◆ Task details:
Reproduce exactly the lines below, starting with the line that contains "Click the Properties toolbar icon Screen" and ending with the last line of the records, both included, and nothing else.

[Data supplied — start]

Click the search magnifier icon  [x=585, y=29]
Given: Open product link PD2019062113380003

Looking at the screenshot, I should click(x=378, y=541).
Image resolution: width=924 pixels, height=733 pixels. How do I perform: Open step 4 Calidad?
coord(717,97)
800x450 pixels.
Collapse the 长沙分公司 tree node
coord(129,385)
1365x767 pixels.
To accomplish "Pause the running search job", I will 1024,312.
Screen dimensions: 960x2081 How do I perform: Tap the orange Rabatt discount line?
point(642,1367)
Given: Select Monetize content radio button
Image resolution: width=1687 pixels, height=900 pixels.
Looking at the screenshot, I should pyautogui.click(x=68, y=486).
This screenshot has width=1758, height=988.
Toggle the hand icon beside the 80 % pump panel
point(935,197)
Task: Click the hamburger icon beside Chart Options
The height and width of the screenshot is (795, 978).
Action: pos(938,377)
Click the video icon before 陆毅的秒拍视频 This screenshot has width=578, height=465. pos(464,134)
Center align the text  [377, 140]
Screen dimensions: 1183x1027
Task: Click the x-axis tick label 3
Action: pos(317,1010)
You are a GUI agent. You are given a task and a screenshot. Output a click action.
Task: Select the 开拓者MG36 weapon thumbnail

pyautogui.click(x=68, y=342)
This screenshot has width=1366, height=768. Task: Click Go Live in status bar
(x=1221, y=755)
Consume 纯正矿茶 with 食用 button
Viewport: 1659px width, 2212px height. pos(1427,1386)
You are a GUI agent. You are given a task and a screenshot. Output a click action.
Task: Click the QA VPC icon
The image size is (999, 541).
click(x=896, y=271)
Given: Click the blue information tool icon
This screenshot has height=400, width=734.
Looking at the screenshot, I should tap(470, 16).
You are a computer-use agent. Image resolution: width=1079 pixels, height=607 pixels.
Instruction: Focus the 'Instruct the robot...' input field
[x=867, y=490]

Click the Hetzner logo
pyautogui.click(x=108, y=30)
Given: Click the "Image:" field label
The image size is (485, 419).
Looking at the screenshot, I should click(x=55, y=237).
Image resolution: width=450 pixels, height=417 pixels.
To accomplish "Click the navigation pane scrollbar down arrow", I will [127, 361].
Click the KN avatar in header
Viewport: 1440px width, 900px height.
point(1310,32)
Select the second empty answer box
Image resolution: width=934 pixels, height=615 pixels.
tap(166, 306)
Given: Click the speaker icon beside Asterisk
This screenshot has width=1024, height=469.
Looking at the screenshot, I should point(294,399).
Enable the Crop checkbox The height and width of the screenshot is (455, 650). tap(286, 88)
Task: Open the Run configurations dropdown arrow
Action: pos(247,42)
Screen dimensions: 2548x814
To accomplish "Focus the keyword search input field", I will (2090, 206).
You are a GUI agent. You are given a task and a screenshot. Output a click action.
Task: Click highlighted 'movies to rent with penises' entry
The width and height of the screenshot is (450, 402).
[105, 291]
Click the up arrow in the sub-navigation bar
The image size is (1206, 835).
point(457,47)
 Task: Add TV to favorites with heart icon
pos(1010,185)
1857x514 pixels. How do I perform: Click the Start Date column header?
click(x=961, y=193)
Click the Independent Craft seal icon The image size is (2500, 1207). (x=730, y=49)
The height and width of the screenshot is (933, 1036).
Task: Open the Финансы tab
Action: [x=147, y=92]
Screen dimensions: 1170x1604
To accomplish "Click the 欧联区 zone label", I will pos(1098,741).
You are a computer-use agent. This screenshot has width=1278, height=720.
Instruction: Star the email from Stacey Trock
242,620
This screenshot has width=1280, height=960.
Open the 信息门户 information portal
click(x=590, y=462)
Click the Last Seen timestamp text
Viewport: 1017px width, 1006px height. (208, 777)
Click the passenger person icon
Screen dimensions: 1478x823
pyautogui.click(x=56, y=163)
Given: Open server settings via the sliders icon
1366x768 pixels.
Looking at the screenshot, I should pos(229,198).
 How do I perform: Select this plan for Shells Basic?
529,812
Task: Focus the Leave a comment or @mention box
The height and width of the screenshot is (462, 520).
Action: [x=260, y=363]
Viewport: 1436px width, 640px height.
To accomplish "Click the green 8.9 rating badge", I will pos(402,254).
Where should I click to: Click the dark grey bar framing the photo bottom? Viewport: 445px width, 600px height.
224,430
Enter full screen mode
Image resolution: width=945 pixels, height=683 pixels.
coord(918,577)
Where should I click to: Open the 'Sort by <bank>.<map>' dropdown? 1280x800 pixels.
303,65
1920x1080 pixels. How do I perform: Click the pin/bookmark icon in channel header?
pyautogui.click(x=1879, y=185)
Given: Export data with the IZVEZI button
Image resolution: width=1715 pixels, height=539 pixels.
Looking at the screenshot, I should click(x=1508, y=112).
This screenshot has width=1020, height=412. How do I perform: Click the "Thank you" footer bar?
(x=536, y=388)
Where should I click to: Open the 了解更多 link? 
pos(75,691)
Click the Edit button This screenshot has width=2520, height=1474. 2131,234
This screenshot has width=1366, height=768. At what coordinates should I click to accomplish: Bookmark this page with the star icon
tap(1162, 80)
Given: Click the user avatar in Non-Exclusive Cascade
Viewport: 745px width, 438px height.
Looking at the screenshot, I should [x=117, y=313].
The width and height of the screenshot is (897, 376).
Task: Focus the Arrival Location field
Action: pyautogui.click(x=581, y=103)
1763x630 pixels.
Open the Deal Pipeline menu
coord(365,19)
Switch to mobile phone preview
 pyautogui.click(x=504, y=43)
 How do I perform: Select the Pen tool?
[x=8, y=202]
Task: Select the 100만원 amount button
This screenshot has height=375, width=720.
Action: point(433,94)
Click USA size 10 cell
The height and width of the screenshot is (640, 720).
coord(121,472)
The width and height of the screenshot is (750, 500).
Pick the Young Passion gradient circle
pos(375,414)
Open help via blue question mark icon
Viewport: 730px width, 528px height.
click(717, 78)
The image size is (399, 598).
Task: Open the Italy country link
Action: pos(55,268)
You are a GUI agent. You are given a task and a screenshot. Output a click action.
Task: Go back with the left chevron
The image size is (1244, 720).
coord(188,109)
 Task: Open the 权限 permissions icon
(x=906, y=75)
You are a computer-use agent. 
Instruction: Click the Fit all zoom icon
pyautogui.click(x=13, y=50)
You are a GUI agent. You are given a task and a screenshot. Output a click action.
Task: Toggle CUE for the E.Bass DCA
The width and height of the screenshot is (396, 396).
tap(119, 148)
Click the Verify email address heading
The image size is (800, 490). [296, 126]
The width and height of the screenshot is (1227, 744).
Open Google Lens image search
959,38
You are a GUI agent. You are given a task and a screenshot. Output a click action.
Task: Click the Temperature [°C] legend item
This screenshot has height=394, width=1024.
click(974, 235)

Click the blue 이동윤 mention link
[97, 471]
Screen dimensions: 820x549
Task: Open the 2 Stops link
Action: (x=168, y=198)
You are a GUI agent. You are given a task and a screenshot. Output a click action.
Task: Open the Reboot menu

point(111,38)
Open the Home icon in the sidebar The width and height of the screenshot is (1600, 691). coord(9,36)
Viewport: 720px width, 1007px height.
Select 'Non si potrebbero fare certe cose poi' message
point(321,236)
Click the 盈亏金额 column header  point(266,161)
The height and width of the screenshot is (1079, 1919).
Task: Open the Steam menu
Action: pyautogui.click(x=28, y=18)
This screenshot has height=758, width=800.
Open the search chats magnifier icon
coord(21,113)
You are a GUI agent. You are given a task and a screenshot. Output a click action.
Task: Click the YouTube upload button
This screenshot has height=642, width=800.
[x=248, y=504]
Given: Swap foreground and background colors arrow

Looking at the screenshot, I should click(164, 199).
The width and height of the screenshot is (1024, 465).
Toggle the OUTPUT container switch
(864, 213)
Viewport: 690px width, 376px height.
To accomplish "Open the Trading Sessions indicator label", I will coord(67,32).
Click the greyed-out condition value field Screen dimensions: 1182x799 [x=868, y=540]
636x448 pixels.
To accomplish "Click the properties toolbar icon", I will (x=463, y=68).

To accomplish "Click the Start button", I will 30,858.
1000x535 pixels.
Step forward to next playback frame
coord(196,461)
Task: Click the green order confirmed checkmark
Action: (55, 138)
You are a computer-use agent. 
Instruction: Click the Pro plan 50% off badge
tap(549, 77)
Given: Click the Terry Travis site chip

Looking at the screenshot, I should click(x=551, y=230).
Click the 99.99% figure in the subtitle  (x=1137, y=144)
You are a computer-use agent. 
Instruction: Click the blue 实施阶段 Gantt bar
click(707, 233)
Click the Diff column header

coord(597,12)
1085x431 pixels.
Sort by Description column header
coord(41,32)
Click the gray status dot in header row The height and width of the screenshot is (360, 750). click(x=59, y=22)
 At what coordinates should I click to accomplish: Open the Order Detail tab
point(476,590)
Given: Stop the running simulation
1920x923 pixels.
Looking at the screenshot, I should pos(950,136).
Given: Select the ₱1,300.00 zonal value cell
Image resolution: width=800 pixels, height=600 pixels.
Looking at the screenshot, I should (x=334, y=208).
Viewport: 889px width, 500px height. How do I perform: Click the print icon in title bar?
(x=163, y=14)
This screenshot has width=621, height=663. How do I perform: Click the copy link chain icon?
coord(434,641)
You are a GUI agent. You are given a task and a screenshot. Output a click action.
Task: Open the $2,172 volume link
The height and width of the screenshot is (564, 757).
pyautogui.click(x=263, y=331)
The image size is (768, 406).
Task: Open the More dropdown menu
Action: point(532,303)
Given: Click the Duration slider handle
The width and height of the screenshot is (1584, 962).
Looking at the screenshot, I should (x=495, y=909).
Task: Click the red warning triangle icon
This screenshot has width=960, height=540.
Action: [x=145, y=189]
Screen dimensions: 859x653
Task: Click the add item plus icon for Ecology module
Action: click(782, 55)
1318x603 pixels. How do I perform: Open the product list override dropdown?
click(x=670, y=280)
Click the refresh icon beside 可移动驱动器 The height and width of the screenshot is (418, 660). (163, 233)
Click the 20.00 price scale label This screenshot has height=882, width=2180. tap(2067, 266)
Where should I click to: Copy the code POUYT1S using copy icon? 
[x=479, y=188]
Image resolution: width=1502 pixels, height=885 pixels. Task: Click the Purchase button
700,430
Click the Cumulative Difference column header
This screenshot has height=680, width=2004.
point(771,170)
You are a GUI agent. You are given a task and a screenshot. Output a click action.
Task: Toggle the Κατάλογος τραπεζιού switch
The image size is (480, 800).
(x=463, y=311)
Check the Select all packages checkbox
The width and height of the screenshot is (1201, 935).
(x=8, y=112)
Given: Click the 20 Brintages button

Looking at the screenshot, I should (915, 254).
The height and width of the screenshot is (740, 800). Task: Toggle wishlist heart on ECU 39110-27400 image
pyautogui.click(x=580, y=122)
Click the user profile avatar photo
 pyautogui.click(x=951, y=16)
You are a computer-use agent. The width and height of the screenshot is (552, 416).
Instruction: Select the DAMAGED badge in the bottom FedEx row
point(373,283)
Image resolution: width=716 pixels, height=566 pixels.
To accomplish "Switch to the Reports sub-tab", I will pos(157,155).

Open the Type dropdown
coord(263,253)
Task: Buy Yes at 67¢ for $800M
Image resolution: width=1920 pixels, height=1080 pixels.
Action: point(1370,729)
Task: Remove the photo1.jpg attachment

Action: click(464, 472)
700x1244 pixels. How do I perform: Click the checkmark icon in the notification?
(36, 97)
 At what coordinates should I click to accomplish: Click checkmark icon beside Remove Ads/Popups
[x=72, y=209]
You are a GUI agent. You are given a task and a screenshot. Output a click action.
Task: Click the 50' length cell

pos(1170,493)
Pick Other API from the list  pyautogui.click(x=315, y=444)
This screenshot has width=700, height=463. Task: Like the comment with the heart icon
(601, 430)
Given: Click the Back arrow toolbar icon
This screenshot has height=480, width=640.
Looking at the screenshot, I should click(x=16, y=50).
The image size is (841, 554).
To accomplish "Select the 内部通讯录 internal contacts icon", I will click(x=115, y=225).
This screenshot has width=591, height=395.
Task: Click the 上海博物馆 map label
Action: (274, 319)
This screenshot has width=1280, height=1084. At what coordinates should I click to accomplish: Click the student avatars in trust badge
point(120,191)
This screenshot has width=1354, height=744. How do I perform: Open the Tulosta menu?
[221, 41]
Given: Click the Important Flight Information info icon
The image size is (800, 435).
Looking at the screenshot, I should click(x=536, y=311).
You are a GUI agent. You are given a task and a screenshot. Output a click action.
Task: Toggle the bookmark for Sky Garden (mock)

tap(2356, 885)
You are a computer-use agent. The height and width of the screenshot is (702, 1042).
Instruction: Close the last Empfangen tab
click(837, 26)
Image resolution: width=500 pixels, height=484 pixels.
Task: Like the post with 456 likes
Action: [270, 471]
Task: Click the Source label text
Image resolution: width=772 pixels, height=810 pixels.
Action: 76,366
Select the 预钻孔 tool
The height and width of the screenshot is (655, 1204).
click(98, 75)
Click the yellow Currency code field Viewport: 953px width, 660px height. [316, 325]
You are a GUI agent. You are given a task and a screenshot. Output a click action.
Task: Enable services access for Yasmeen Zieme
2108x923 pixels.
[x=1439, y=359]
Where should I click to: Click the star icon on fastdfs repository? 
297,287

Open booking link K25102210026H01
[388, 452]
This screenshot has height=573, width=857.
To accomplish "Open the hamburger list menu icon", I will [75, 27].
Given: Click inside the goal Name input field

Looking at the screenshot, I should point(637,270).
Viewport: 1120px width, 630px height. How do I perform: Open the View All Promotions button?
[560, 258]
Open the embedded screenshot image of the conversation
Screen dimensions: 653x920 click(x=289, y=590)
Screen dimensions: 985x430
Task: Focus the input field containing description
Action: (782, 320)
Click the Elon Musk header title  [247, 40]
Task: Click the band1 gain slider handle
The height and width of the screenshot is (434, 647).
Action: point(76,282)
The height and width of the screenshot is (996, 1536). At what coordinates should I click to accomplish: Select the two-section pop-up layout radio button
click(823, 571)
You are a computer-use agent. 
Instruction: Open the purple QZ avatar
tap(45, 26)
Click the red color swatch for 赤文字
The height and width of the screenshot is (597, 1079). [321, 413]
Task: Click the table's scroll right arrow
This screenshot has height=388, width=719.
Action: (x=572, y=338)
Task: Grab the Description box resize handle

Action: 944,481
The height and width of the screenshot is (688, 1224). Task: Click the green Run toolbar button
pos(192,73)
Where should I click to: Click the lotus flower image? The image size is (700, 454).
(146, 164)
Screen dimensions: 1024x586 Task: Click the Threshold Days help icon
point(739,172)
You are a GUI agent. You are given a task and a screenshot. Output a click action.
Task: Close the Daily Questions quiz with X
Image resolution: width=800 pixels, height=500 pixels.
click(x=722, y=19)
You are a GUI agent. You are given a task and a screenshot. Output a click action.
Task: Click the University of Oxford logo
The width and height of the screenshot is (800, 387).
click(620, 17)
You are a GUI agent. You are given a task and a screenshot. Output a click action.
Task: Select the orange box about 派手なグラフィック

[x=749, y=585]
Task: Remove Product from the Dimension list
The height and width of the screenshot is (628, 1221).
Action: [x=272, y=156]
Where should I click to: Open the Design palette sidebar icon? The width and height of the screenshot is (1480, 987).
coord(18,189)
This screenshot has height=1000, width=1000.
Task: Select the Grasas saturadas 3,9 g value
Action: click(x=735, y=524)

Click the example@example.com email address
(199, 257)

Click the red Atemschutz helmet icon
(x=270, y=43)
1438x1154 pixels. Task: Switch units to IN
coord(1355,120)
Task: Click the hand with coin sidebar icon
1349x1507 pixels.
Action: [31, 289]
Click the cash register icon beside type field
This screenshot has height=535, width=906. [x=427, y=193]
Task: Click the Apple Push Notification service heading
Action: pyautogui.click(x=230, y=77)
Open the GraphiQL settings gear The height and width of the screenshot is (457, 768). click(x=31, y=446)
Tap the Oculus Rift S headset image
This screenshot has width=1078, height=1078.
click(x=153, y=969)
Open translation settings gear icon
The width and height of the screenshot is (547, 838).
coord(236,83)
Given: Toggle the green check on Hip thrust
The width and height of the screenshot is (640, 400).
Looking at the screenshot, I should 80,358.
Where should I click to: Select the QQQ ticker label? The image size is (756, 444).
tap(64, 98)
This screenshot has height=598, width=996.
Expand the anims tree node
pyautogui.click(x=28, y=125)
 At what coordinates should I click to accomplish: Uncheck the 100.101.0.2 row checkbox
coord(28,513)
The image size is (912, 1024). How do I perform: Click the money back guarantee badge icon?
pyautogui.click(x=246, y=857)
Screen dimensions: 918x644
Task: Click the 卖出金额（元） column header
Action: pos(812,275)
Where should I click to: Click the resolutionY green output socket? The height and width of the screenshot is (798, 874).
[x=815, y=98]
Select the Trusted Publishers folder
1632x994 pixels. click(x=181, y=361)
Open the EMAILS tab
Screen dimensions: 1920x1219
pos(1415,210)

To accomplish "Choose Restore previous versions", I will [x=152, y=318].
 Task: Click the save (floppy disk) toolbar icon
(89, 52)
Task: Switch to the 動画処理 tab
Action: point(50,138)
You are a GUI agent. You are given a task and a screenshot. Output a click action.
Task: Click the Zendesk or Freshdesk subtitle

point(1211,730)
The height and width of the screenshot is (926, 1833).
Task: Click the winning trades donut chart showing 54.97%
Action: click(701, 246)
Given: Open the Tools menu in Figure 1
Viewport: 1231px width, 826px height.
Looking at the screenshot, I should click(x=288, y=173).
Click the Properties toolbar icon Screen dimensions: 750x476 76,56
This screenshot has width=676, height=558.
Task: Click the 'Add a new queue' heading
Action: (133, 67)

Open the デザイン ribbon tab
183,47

[Data supplied — finish]

◆ Answer box:
Click the Properties toolbar icon Screen dimensions: 750x476 76,56
This screenshot has width=676, height=558.
Task: Click the 'Add a new queue' heading
Action: (133, 67)

Open the デザイン ribbon tab
183,47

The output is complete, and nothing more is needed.